§ Problem to solve: Nothing but the lines from the one containing "Task: Click the" through the last line of the records belongs in the answer, copied exactly and with the pictures left out.

§ Records supplied:
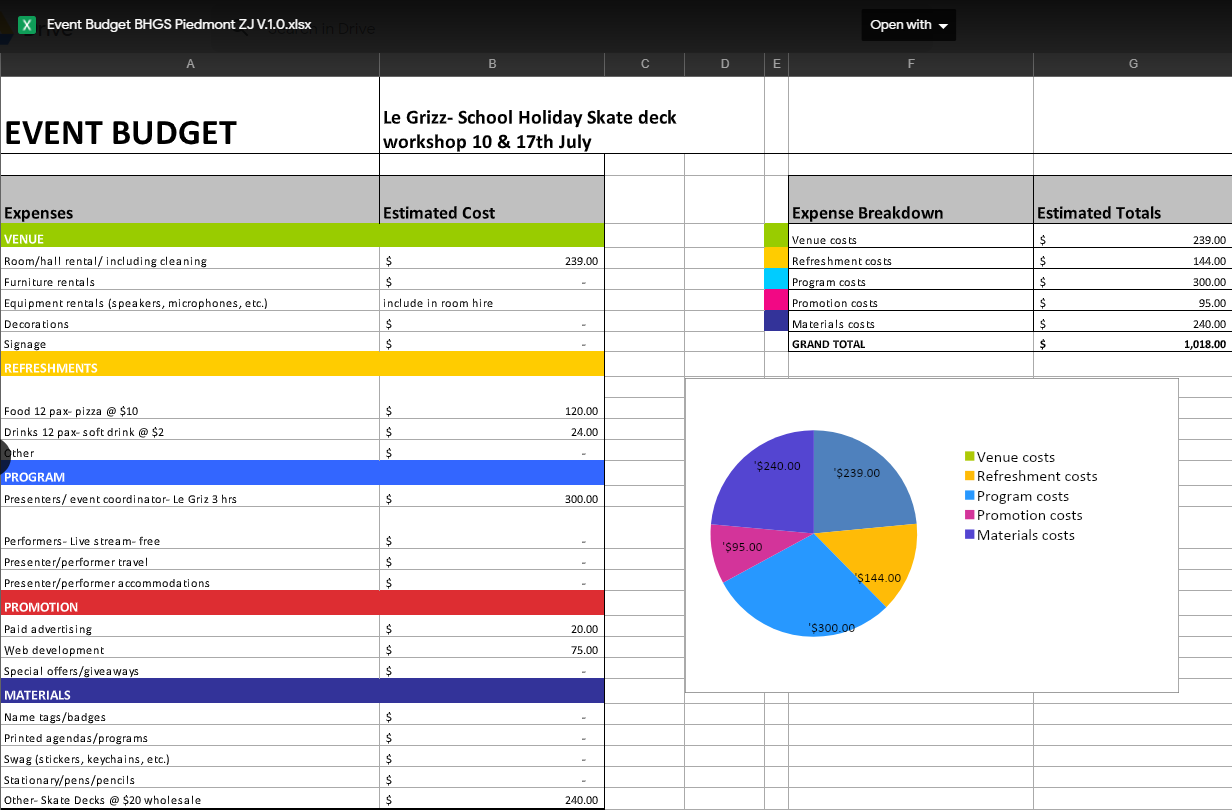Click the pink Promotion costs color swatch
The height and width of the screenshot is (810, 1232).
(x=776, y=300)
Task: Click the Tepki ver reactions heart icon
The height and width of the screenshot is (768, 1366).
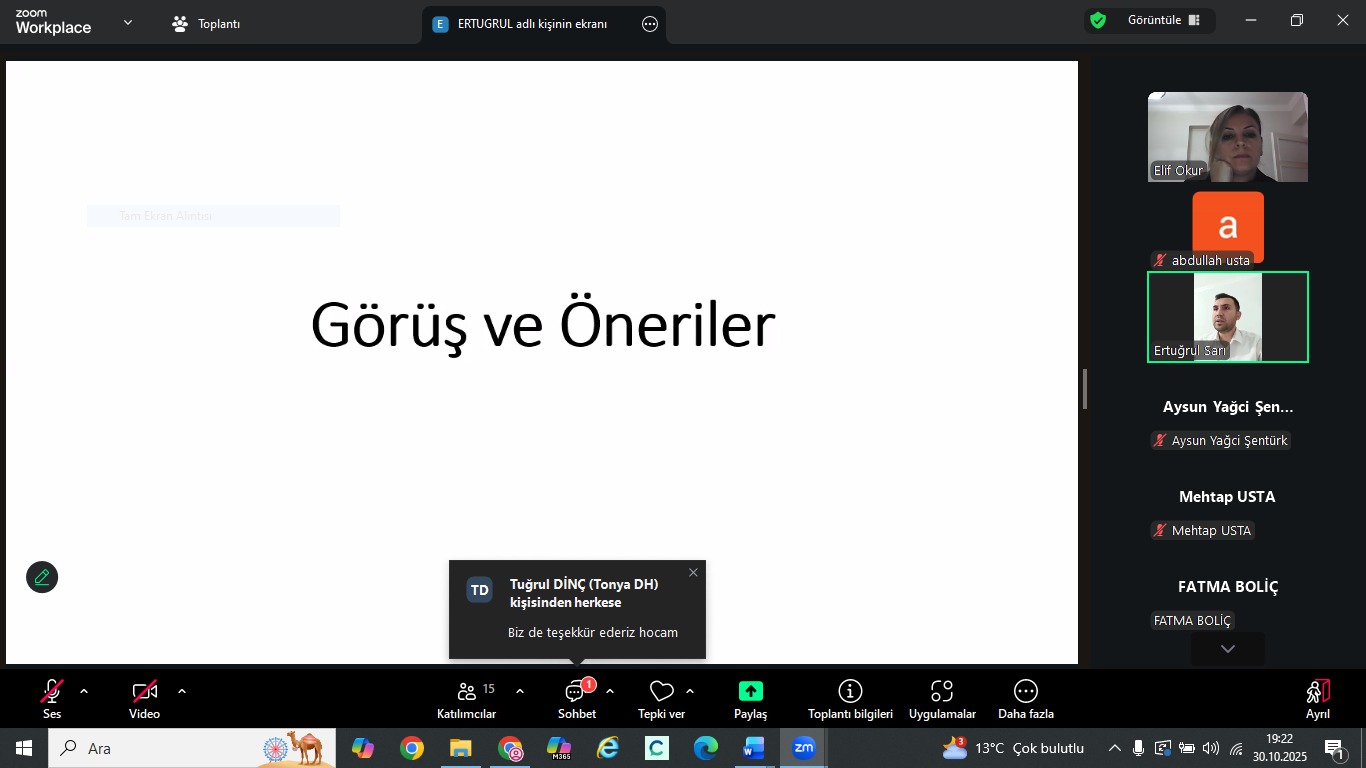Action: click(661, 692)
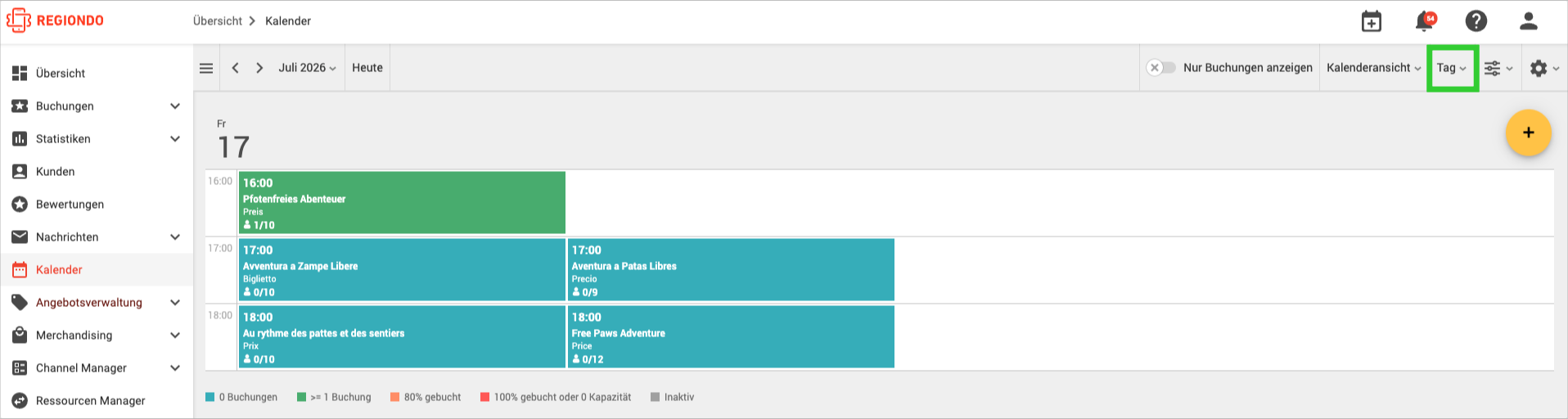Toggle Nur Buchungen anzeigen switch
Viewport: 1568px width, 419px height.
tap(1160, 68)
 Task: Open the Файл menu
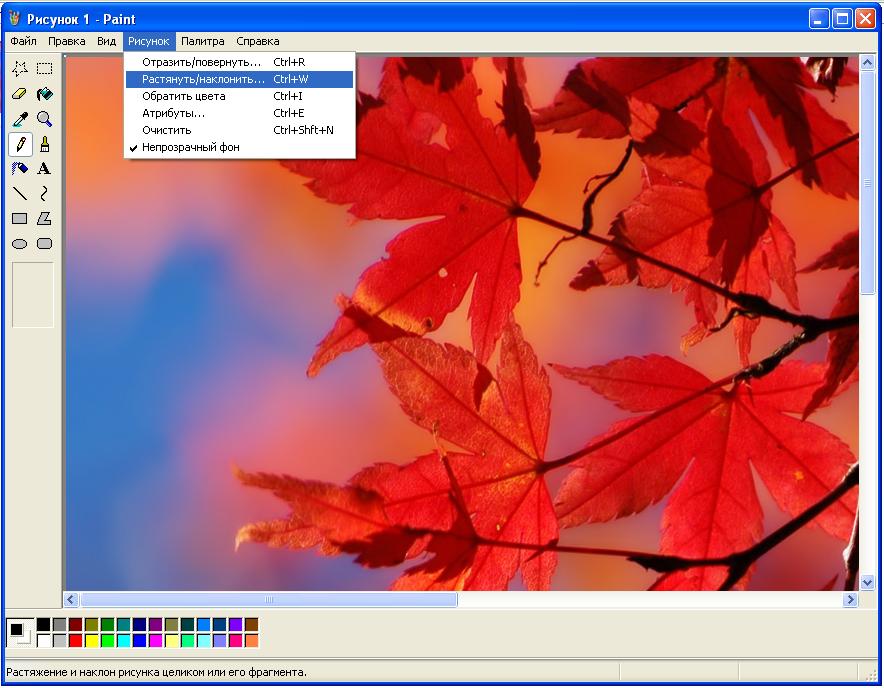[23, 41]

§ Response:
Task: Click the Tepki ver reactions heart icon
The height and width of the screenshot is (768, 1366).
Action: click(661, 692)
Toggle Nur Buchungen anzeigen switch
Viewport: 1568px width, 419px height.
tap(1160, 68)
 Task: Open the Файл menu
[23, 41]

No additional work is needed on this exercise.